Narrow the data below down to the lines containing "dimensions".

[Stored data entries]
"""

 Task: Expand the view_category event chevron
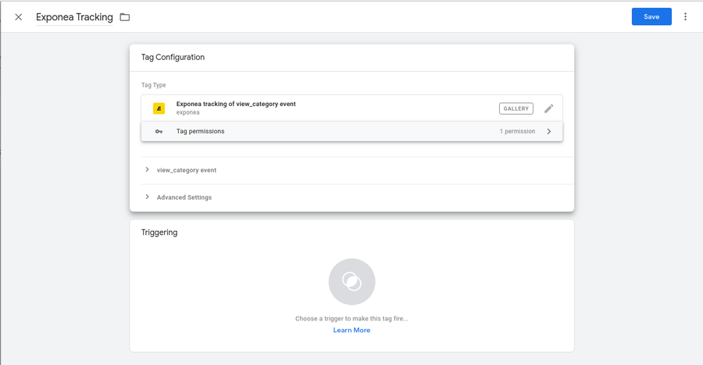point(147,170)
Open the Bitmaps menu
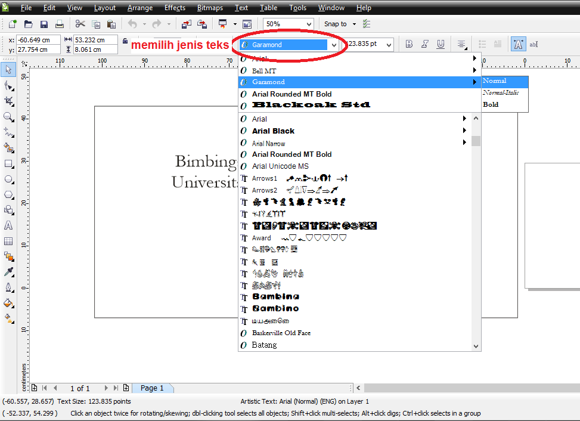 tap(210, 8)
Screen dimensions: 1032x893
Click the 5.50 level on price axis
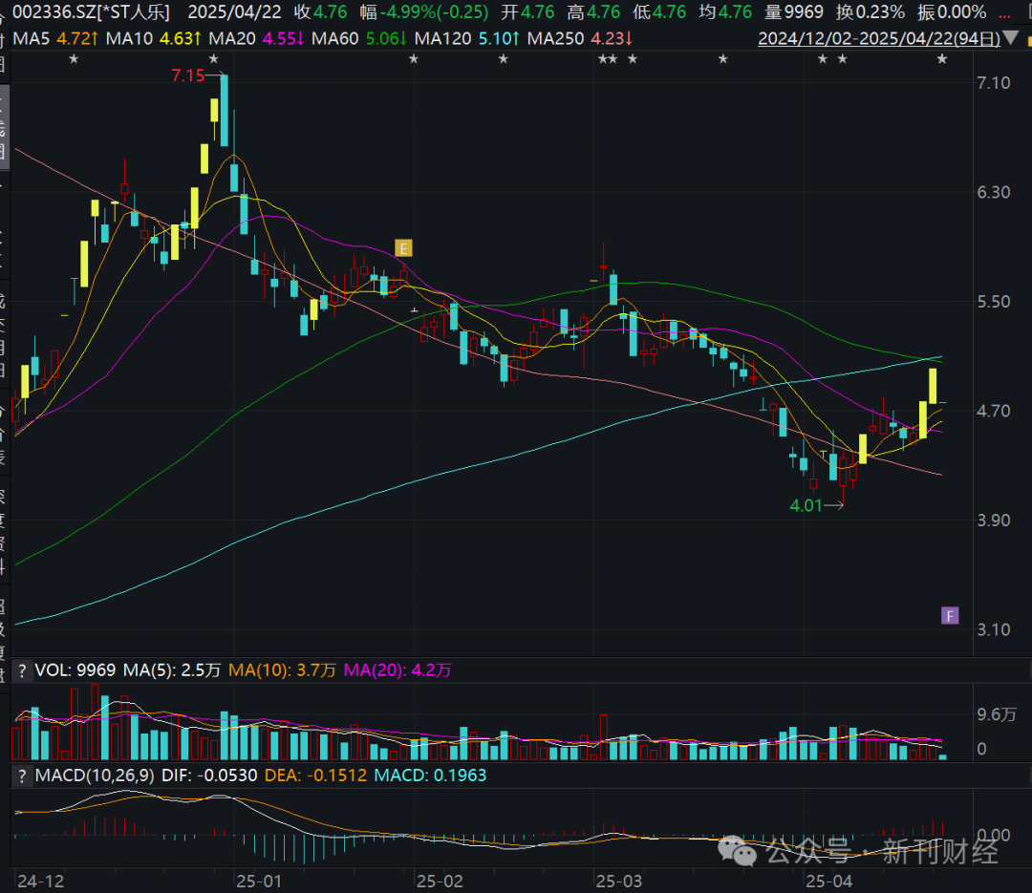(x=993, y=302)
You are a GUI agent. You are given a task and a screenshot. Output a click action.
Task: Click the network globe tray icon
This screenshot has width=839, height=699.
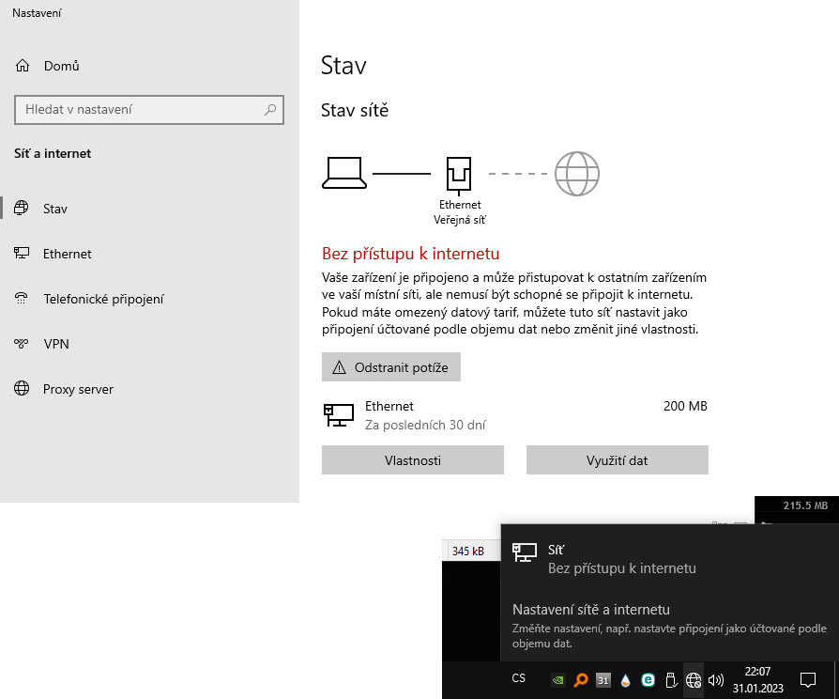click(x=694, y=679)
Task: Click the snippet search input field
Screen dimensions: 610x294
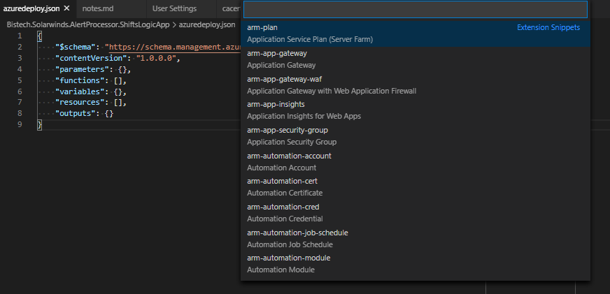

"""

_Finished task_.
Screen dimensions: 1032x893
Screen dimensions: 610x294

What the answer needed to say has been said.